Technology and the collapsing cost of recovery
This is where technology, and now specifically AI, can transform the micro-economics of publishing. Surfacing and resolving huge volumes of data fixes at once is only possible with technology. The more technology is developed that can sensibly manage this scale, the lower that threshold of economic recovery becomes, the further into the long tail the value can be retrieved. Technology is shifting the break-even point.
Tasks that historically required both human sight and manual manipulation (/emails to societies) can now be handled by machines guided by human oversight:
identifying metadata inconsistencies
linking recordings to compositions
detecting duplicate work registrations
resolving conflicting writer shares
The most important point here is not speed, but judgment. Humans are still a key ingredient- the tooling is simply now available so their oversight can achieve more.
Those who already understand the catalog, the rights structures, the data lineage, the CMO quirks, and the necessary edge-case nuances can affect dramatically more volume than before.

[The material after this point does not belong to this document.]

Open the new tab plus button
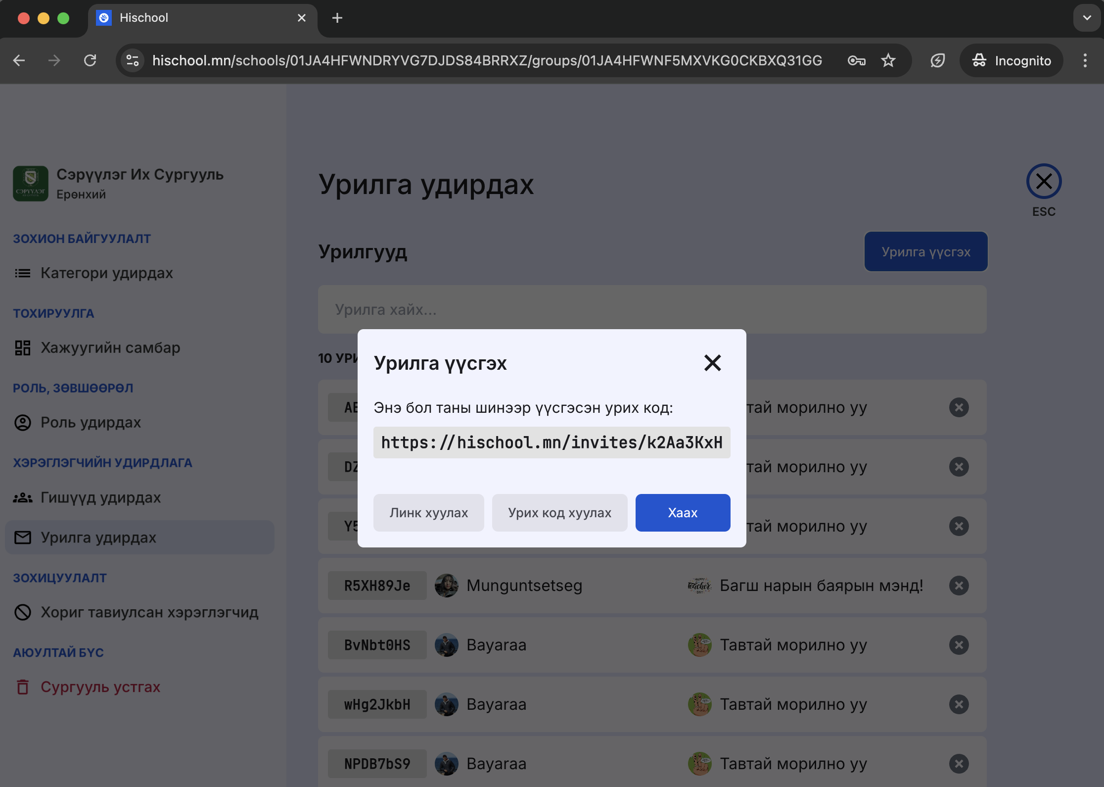1104x787 pixels. pyautogui.click(x=337, y=18)
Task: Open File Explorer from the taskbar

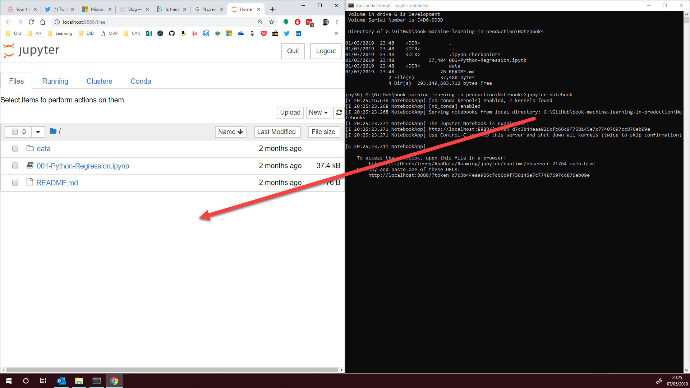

There is a sidebar here too. There are 2 other required ingredients- transparency and access. The former so that issues can be seen and surfaced, the latter so they can be corrected. This is worth a standalone newsletter in itself- with great moves recently being made by MLC, PRS/ICE and SACEM in this arena.
The Strategic Opportunity: Owning the Long Tail
If the cost of recovery is falling, and the distribution of revenue continues to broaden globally, then the strategic priority will shift. The value to be gained is no longer primarily in acquiring more catalog- it is in fully realising the value of the catalog already owned.
This reframes what competitive advantage in publishing looks like- not scale, brand or writer relationships alone. It’s these paired with, and amplified by clarity, accuracy, and operational excellence at scale.
The long tail is the layer where compounding value accumulates quietly, small incremental improvements roll up meaningfully and operational sophistication directly translates to economic performance.
We are entering a period where the long tail is newly accessible- but that does not mean it is newly simple. The systems that support publishing remain inconsistent across markets, and the data that underpins rights is still imperfect. Revenue flows differ meaningfully between territories, platforms, and repertoire types. The incentives of many stakeholders (and intermediaries) in the value chain are also not necessarily aligned to maximising recovery. 'Operational Excellence' means ‘human-in-the-loop’ systems, particularly with AI at play.
Back To The Future
The next era will be led by companies that:
Know exactly what they control
Understand where it is earning
Can prove the provenance, and hence accuracy, of their data
Can act on that knowledge with speed and repeatability
The long tail isn’t marginal, but it is structurally ‘baked in’ (mainly due to the mere exposure effect). Crucially it is where resilience resides- it has compounding value which can only be fully extracted by deploying technology with human oversight.
If you understand the data, the long tail is no longer a low-value frontier that isn’t worth your time. It is, with ever increasing speed, becoming more economically within reach than ever before.
Those who have the judgment to know where to look, combined with the leverage to move at scale, will unlock more of it than others.